Needed from the data below: every line from the one with "Click the Search Control Panel field" up to and including the one with "This screenshot has width=1456, height=827.", repeated exactly and with nothing else.

[INPUT DATA — start]

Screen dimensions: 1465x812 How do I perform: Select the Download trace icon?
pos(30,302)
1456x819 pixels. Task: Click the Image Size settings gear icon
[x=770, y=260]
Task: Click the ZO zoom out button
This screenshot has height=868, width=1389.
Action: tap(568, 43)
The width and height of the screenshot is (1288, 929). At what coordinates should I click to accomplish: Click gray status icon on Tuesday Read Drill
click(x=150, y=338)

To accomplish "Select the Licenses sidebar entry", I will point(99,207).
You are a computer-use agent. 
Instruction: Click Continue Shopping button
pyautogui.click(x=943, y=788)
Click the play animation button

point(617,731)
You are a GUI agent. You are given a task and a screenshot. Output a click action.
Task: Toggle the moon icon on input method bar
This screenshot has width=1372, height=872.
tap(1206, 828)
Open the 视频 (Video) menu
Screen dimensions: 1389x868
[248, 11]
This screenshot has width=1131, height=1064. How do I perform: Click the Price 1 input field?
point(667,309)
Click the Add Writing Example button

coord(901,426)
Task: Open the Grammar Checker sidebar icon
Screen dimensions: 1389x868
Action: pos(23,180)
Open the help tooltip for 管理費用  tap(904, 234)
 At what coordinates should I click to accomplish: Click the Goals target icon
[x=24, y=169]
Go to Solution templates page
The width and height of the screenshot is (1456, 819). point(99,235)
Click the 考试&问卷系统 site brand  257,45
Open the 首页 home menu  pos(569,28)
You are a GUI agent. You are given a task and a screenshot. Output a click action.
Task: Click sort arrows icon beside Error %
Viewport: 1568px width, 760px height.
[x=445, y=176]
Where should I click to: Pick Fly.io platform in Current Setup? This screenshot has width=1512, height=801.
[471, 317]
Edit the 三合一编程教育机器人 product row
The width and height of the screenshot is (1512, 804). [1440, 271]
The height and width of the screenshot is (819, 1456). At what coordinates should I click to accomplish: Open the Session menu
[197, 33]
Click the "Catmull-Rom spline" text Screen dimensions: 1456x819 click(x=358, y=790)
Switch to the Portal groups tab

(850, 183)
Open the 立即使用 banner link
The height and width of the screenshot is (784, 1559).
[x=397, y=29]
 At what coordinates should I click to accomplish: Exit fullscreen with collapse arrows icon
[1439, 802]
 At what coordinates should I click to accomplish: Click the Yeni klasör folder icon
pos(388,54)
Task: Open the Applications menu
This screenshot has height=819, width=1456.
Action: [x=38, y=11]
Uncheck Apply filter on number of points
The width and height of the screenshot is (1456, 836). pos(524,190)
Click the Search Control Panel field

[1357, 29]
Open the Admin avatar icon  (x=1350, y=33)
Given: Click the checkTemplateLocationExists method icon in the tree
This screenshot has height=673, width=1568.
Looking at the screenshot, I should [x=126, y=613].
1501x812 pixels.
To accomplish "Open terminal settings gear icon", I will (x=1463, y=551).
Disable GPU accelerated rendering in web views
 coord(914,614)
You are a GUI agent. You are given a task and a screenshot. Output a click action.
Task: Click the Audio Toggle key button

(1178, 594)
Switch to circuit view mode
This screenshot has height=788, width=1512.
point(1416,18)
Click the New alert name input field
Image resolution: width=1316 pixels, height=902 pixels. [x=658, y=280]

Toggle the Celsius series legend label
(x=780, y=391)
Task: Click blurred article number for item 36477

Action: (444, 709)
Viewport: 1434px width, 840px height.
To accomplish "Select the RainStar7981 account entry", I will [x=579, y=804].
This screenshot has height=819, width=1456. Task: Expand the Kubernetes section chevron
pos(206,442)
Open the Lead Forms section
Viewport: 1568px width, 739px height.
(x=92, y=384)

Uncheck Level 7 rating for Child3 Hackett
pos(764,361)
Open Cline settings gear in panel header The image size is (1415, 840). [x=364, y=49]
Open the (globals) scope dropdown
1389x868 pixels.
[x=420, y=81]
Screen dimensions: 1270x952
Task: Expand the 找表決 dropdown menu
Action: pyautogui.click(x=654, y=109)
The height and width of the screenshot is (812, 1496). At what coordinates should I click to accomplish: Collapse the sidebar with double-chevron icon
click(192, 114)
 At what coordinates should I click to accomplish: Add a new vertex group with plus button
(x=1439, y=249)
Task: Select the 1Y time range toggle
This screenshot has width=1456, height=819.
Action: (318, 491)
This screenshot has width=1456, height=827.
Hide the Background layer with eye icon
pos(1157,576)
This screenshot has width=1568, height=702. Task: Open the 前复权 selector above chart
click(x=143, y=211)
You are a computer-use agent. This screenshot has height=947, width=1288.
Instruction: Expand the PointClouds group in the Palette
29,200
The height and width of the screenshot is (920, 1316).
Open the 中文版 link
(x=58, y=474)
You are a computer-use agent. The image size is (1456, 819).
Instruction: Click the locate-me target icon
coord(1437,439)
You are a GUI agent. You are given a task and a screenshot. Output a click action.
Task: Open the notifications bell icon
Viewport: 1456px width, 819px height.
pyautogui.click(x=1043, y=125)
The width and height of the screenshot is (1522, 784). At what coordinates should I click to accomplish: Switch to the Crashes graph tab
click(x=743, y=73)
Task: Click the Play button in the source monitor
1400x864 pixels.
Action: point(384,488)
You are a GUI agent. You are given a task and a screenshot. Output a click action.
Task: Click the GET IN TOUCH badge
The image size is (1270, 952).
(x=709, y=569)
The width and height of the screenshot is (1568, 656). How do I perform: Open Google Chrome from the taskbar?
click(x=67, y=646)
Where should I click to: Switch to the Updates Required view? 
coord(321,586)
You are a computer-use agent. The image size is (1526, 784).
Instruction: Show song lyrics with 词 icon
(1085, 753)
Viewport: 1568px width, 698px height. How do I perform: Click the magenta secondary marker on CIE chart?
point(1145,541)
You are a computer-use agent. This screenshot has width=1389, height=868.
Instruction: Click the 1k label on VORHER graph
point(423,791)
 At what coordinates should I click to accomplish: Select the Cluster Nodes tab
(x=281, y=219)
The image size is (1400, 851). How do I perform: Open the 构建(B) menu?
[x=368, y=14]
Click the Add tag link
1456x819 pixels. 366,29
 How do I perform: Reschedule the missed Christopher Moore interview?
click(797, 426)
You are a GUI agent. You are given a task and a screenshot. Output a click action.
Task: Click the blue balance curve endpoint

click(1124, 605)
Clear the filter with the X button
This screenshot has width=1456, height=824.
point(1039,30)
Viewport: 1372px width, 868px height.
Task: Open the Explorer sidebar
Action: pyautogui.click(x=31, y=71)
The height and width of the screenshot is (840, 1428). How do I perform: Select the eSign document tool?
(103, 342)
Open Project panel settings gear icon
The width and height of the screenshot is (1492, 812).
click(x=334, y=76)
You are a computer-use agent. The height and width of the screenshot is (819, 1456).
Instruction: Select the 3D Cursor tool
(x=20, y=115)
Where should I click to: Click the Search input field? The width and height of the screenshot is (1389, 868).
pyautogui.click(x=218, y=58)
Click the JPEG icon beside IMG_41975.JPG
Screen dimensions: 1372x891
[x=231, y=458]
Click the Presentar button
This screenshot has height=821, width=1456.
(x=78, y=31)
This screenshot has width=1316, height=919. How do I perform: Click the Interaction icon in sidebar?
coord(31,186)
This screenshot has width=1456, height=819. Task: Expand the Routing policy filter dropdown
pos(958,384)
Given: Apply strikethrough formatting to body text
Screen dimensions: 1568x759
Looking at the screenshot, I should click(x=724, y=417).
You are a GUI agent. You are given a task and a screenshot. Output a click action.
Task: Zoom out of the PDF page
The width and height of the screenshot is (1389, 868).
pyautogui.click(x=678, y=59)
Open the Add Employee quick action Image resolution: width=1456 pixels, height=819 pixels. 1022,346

[INPUT DATA — finish]

YOUR RESPONSE:
Click the Search Control Panel field

[1357, 29]
Open the Admin avatar icon  (x=1350, y=33)
Given: Click the checkTemplateLocationExists method icon in the tree
This screenshot has height=673, width=1568.
Looking at the screenshot, I should [x=126, y=613].
1501x812 pixels.
To accomplish "Open terminal settings gear icon", I will (x=1463, y=551).
Disable GPU accelerated rendering in web views
 coord(914,614)
You are a GUI agent. You are given a task and a screenshot. Output a click action.
Task: Click the Audio Toggle key button

(1178, 594)
Switch to circuit view mode
This screenshot has height=788, width=1512.
point(1416,18)
Click the New alert name input field
Image resolution: width=1316 pixels, height=902 pixels. [x=658, y=280]

Toggle the Celsius series legend label
(x=780, y=391)
Task: Click blurred article number for item 36477

Action: (444, 709)
Viewport: 1434px width, 840px height.
To accomplish "Select the RainStar7981 account entry", I will [x=579, y=804].
This screenshot has height=819, width=1456. Task: Expand the Kubernetes section chevron
pos(206,442)
Open the Lead Forms section
Viewport: 1568px width, 739px height.
(x=92, y=384)

Uncheck Level 7 rating for Child3 Hackett
pos(764,361)
Open Cline settings gear in panel header The image size is (1415, 840). [x=364, y=49]
Open the (globals) scope dropdown
1389x868 pixels.
[x=420, y=81]
Screen dimensions: 1270x952
Task: Expand the 找表決 dropdown menu
Action: pyautogui.click(x=654, y=109)
The height and width of the screenshot is (812, 1496). At what coordinates should I click to accomplish: Collapse the sidebar with double-chevron icon
click(192, 114)
 At what coordinates should I click to accomplish: Add a new vertex group with plus button
(x=1439, y=249)
Task: Select the 1Y time range toggle
This screenshot has width=1456, height=819.
Action: (318, 491)
This screenshot has width=1456, height=827.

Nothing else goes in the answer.